Three Winners at the 7th CTI Young Drive Experts Award ceremony
Berlin/Düsseldorf, 9.12.2015 – This year, no fewer than three candidates received a CTI Young Drive Experts Award at the 14th International CTI Symposium for Automotive Transmissions, HEV and EV Drives. The winners were Björn Berweiler (Research Associate, Institute for Drive Systems and Performance Electronics, Leibniz University Hanover), Dr.-Ing. Johannes Geiger (DCT Development Engineer, BMW Group) and Dr. Kathrien Inderwisch (Scientific Managing Director, Automotive Research Centre Niedersachsen, TU Braunschweig).

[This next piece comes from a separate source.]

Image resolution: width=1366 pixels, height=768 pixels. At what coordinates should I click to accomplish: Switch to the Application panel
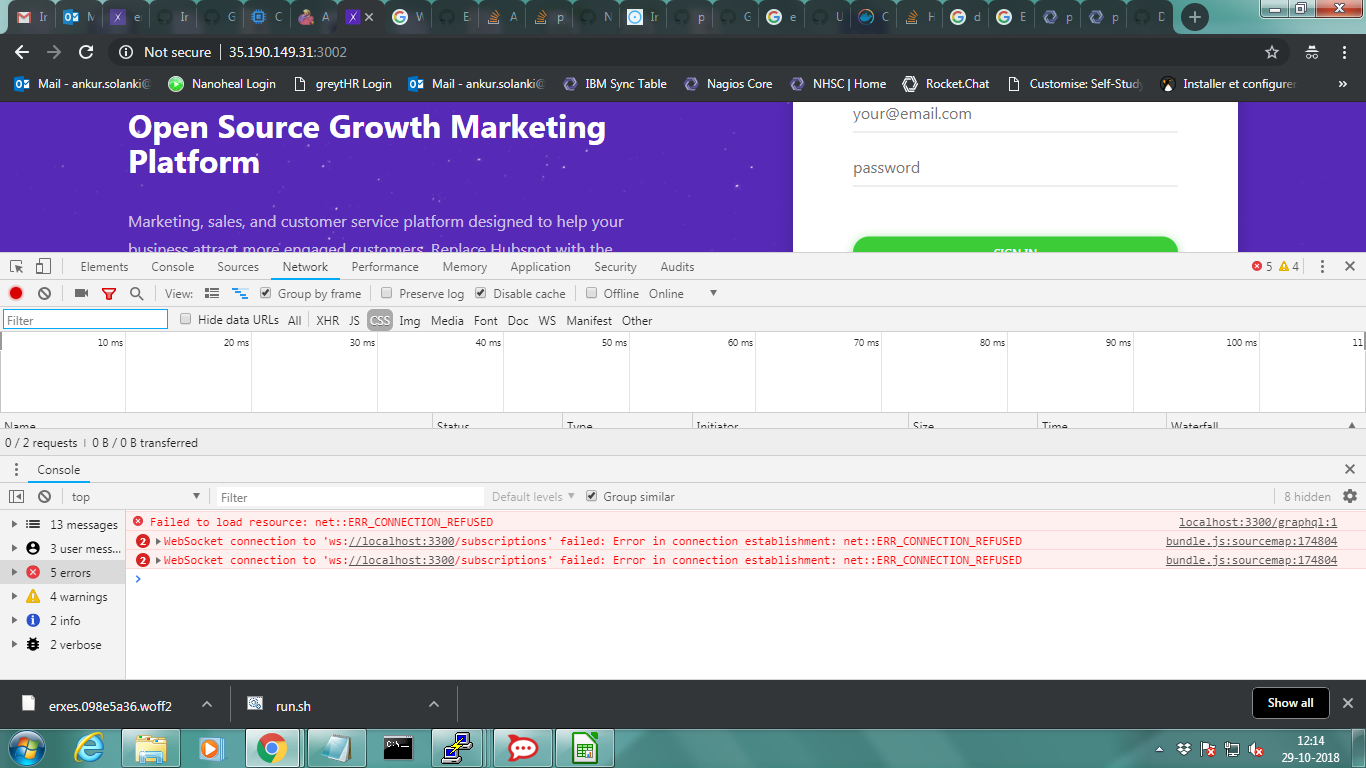tap(540, 266)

Björn Berweiler’s award was for his master’s thesis entitled ’Drive Cycle Optimal Dimensions for a Synchronous Reluctance Motor for Use as a Traction Drive in an Electric Vehicle’. The result of his thesis – a six-pole synchronous reluctance motor for a vehicle in the subcompact segment – offers insights into the practicality of these new machines for automotive transmissions. “Using a six-pole synchronous reluctance motor in the subcompact segment was found to deliver important cost benefits and good functionality, since it contains no permanent magnets or rare earth elements, has a simple rotor construction with no coils, and is easy to produce“ confirmed Prof. Dr. Ferit Küçükay (TU Braunschweig) in his laudatio. Berweiler wrote the paper while at Leibniz University Hanover, and currently works as a research associate for electronic drive systems at the Institute for Drive Systems and Performance Electronics.

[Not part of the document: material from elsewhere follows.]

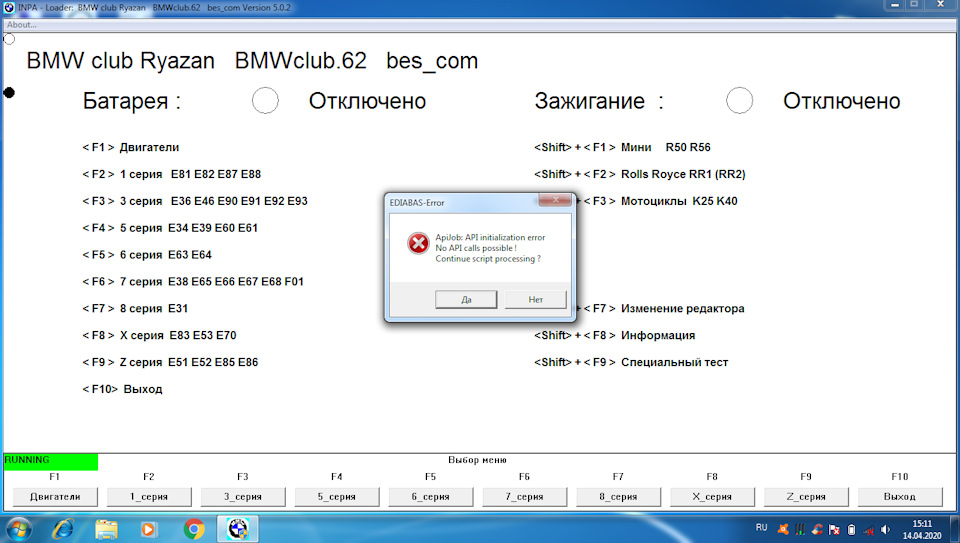Image resolution: width=960 pixels, height=543 pixels.
Task: Click the Батарея status indicator circle
Action: point(265,101)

Dr.-Ing. Johannes Geiger won an Award for his dissertation ’Efficiency and Thermal Economy of Gear Drives During Instationary Operation’. The paper aims to put a simulation tool in place that can calculate instationary efficiency and thermal behaviour, and also define individual component temperatures. The results can be used in the preliminary analysis of load ratings for predefined load collectives, and to evaluate optimisation activities for reducing fuel consumption in drive trains. “The result is a simulation tool for the early analysis of transmission component load ratings, and to evaluate measures for reducing drive consumption, such as optimised bearing configuration or low-loss cogging“ said Prof. Dr. Ferit Küçükay. Geiger currently works as a DCT development engineer for the BMW Group.
Dr. Kathrien Inderwisch received a Young Drivers Award for her thesis on ’Loss Identification in Vehicle Drives“. Her aims were to meet CO2 emission requirements and secure long-term mobility through requirement-specific energy usage – an important development focus for automobile manufacturers. “The result is a program that is validated by measurements, and calculates the loss levels of different transmissions under realistic conditions“ says Prof. Dr. Ferit Küçükay. Inderwisch studied mechanical engineering at TU Braunschweig, majoring in Automobile Technology. She is currently Scientific Managing Director at the Automotive Research Centre Niedersachsen.
About the CTI Award
The CTI Young Drive Award honours outstanding work by recent graduates and PhD holders in the field of transmission and drive development. The aim is to encourage young engineers to continue their efforts in this sector.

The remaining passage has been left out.